— Dataset entries —
______________________________

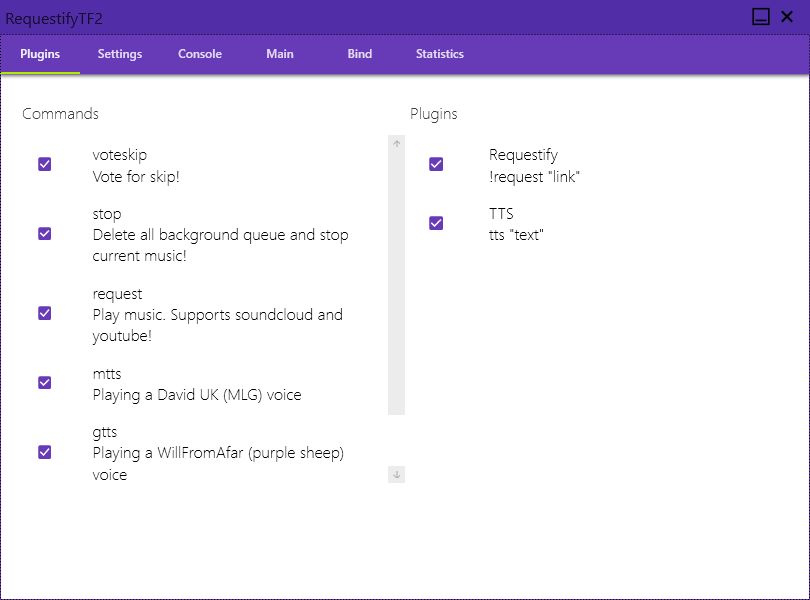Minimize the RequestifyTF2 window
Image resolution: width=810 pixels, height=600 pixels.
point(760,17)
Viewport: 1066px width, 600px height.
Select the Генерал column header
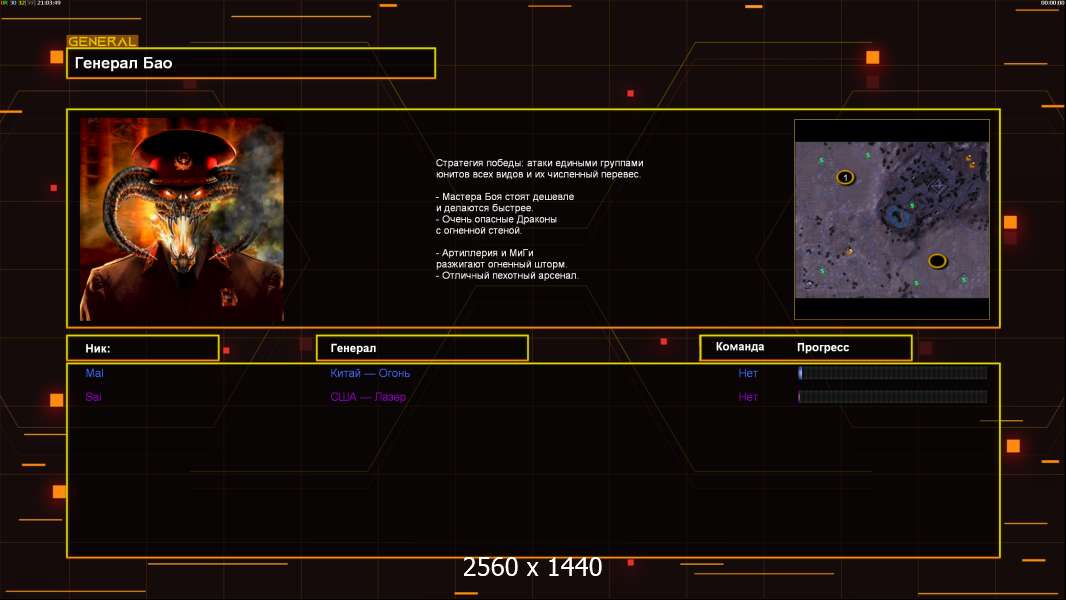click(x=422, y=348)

______________________________

— Task item —
Output exactly, and only, the lines running from the line containing "Viewport: 1066px width, 600px height." to the last line of the entries above, omitting the pictures.

— Output for this task —
Viewport: 1066px width, 600px height.
Select the Генерал column header
click(x=422, y=348)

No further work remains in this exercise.